Copy out the lines running from the line that contains "At what (x,y)" through the line that contains "Looking at the", inclusive, with no changes.

--- Records provided Enclosed Below ---

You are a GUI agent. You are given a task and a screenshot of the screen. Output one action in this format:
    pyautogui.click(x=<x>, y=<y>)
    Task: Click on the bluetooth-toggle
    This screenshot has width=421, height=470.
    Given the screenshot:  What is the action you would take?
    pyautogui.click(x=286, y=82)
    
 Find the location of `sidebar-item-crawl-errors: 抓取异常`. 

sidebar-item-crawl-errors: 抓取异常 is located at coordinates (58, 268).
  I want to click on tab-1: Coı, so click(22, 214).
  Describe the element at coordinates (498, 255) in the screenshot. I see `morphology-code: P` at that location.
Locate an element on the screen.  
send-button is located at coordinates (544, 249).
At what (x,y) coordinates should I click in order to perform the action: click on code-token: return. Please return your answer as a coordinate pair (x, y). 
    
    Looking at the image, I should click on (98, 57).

--- End of Enclosed Records provided ---
--- Records provided Enclosed Below ---

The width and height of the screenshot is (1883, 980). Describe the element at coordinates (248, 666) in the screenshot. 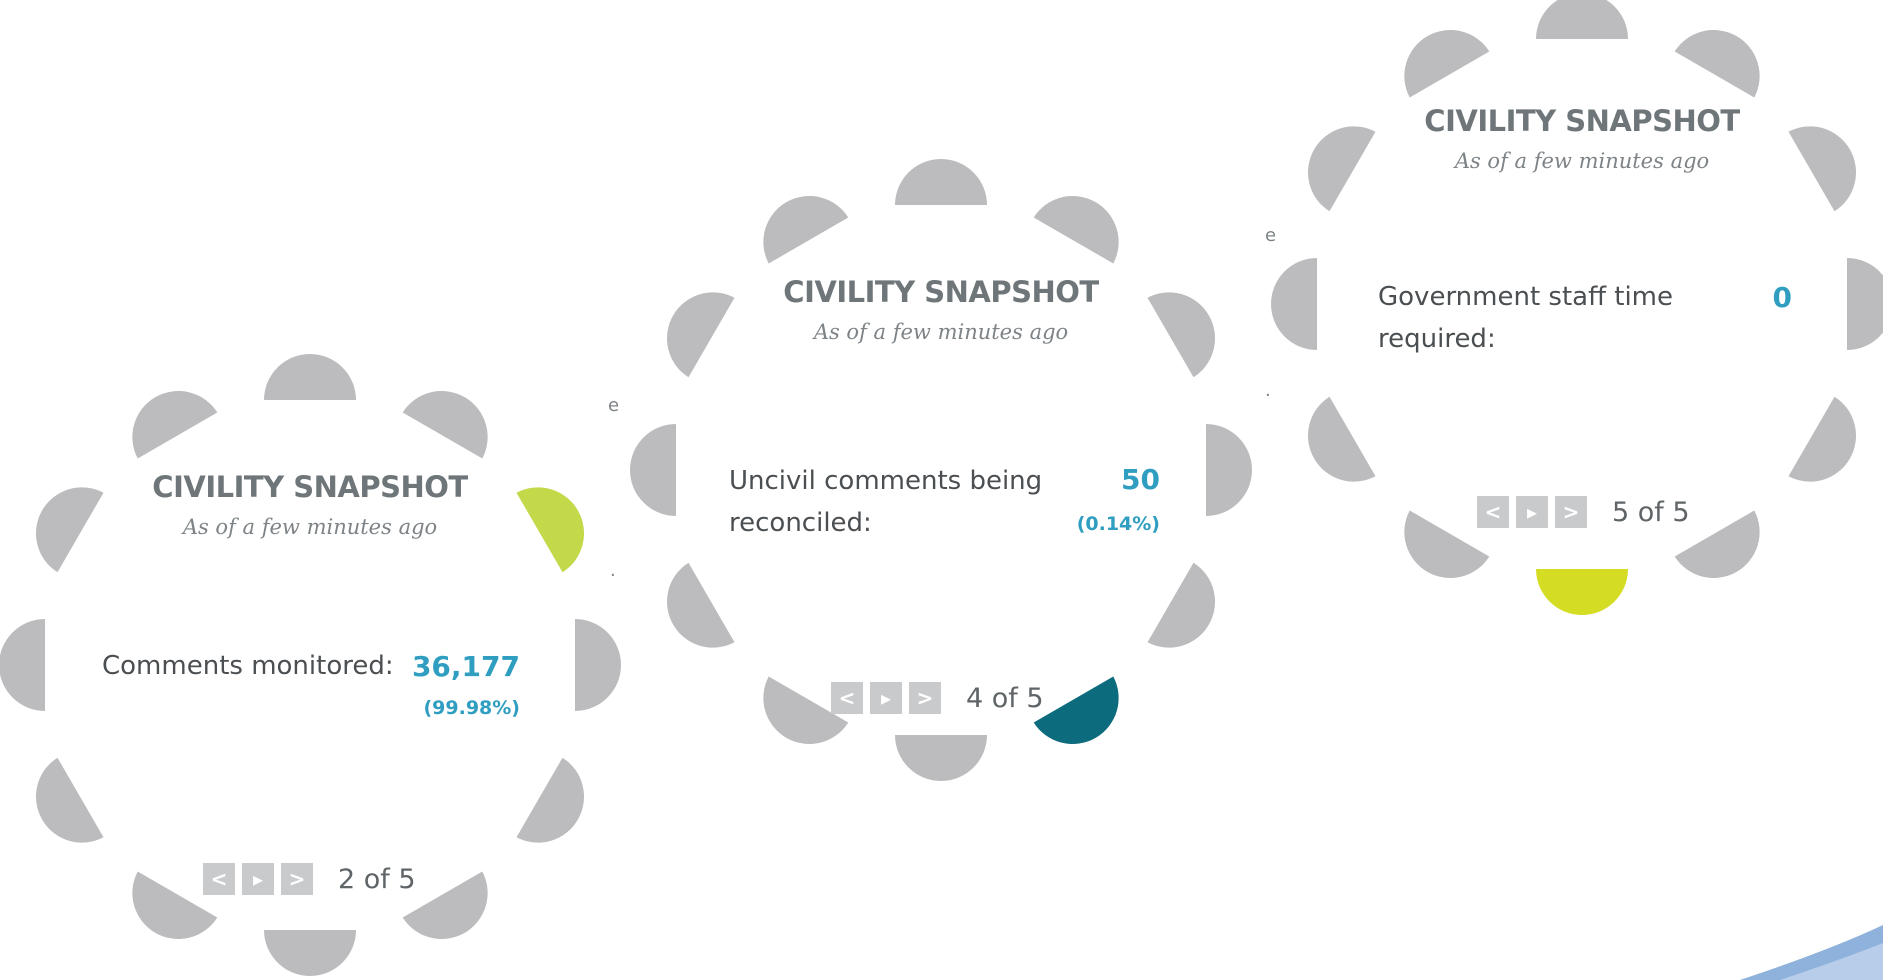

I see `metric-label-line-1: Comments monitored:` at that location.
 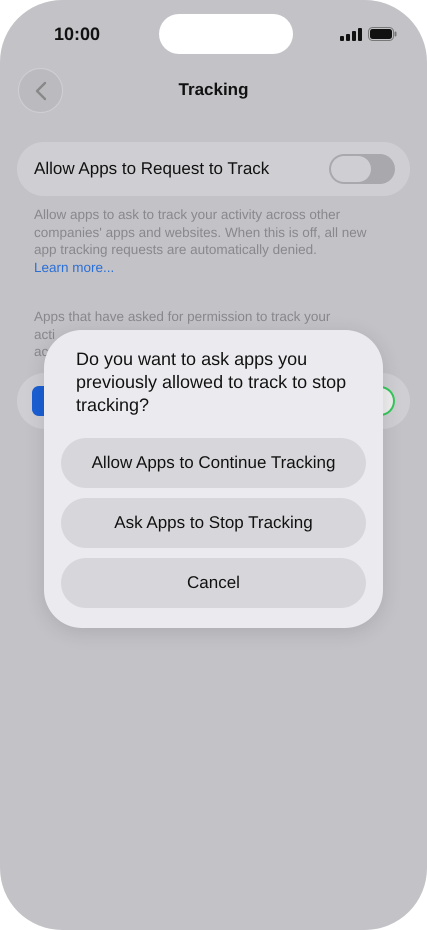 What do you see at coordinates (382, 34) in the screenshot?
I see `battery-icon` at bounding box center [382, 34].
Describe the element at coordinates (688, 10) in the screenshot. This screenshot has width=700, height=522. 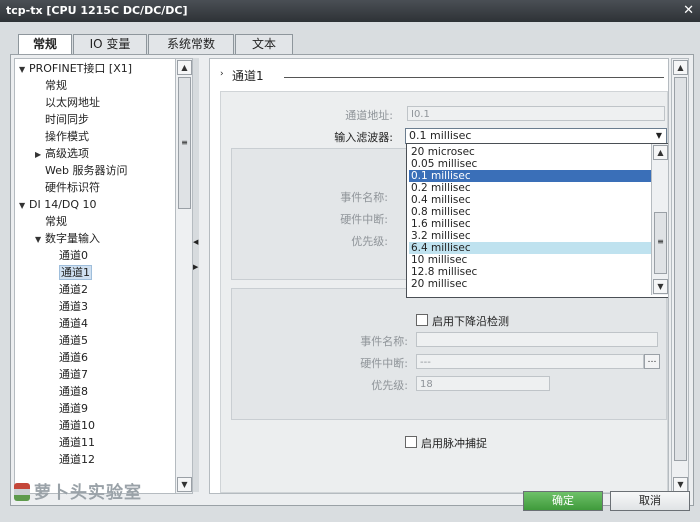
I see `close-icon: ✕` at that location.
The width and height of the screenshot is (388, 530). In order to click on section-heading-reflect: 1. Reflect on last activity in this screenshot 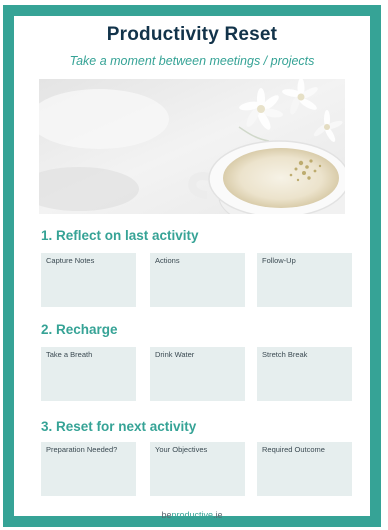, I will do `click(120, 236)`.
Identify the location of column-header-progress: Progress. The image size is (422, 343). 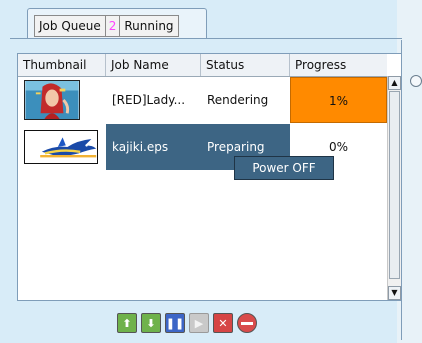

--- End of Enclosed Records provided ---
--- Records provided Enclosed Below ---

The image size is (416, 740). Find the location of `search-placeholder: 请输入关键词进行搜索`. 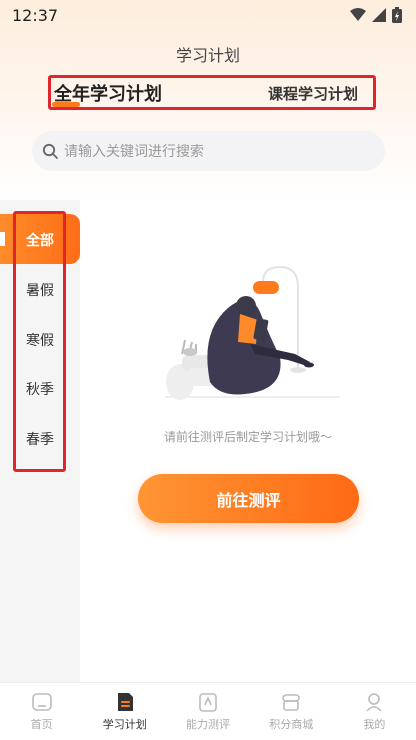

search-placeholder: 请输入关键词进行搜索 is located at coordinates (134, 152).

--- End of Enclosed Records provided ---

**Exercise response**
At what (x,y) coordinates should I click in order to perform the action: click on code-token: return. Please return your answer as a coordinate pair (x, y). 
    
    Looking at the image, I should click on (98, 57).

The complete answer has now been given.